- [What to produce]
Copy word for word the part of the records below that begins with the line containing "has width=641, height=1027." and ends with the line containing "Describe the element at coordinates (329, 570)", including both of those lines. Leave the pictures out of your copy.

- [Entries shown]

______

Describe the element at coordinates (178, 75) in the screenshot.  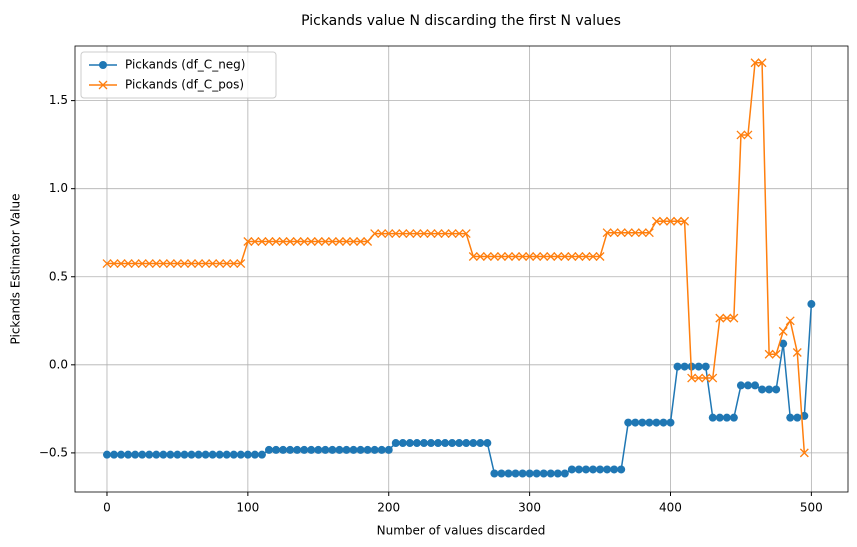
I see `legend-box` at that location.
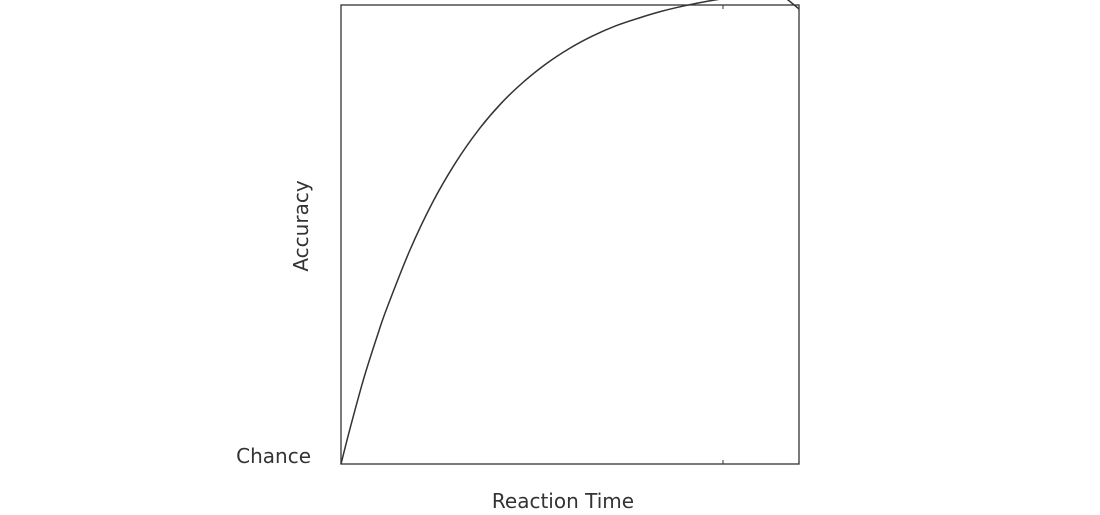 The height and width of the screenshot is (515, 1100). What do you see at coordinates (301, 226) in the screenshot?
I see `y-axis-label: Accuracy` at bounding box center [301, 226].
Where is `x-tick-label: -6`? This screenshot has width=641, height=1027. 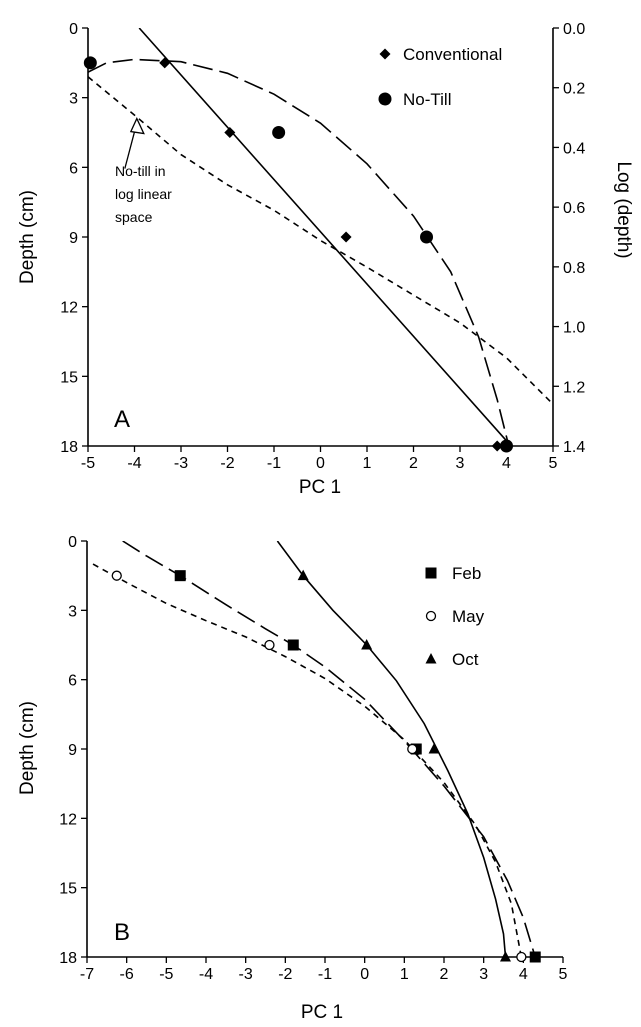
x-tick-label: -6 is located at coordinates (127, 974).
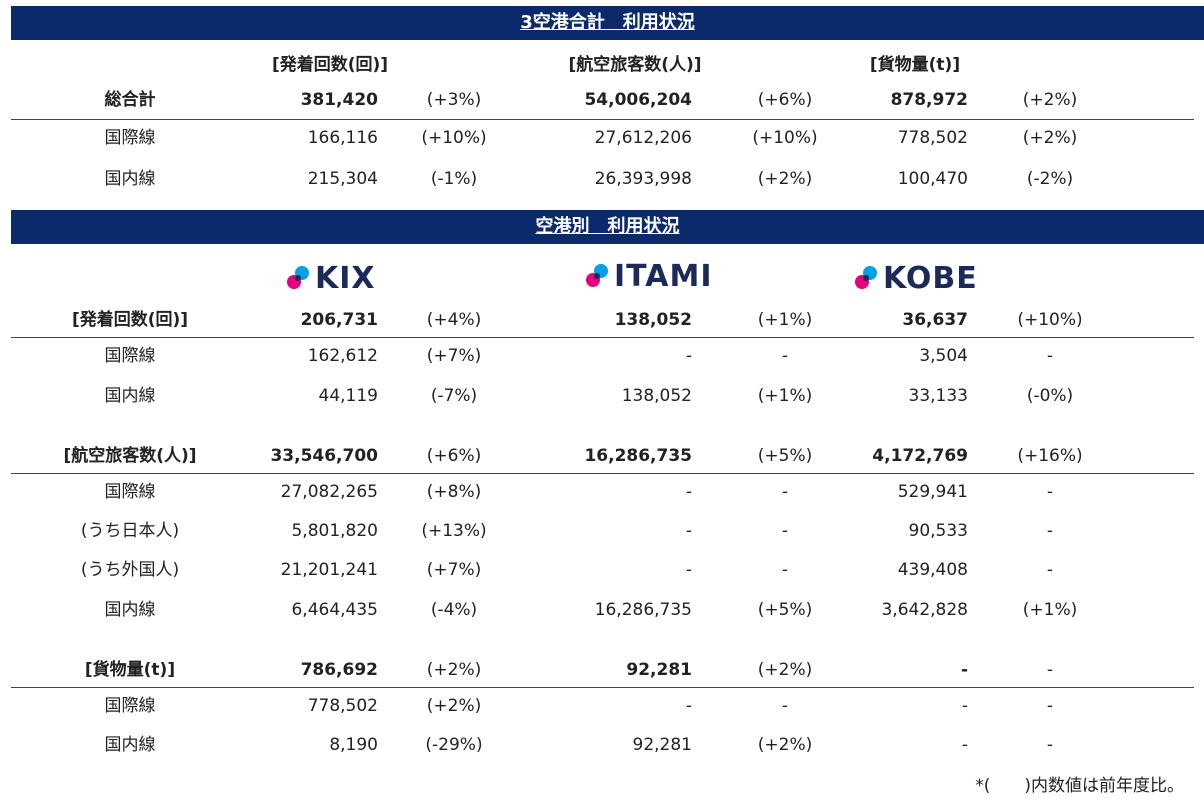  Describe the element at coordinates (329, 570) in the screenshot. I see `airport-value-cell: 21,201,241` at that location.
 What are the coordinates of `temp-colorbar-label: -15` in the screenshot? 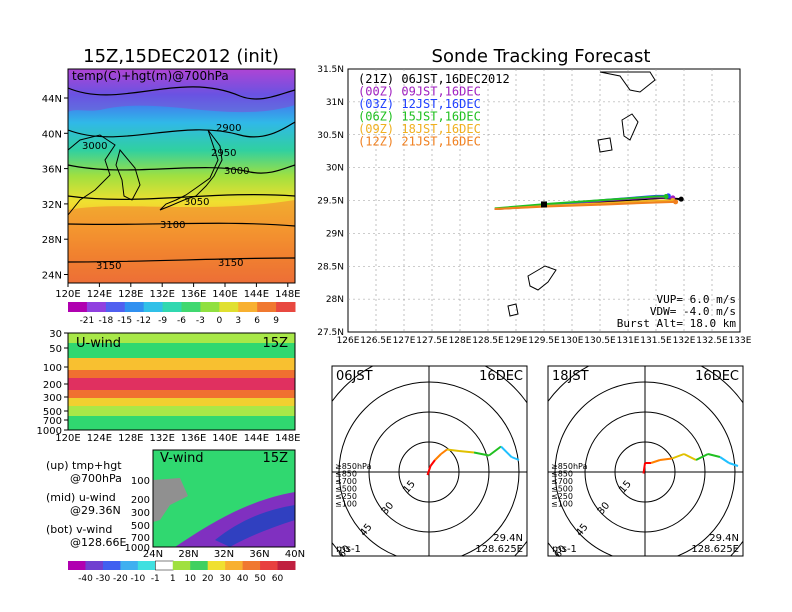 It's located at (124, 321).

______

- [Result for this task]
Where is `x-tick-label: -6`? This screenshot has width=641, height=1027. 
x-tick-label: -6 is located at coordinates (127, 974).
  Describe the element at coordinates (329, 570) in the screenshot. I see `airport-value-cell: 21,201,241` at that location.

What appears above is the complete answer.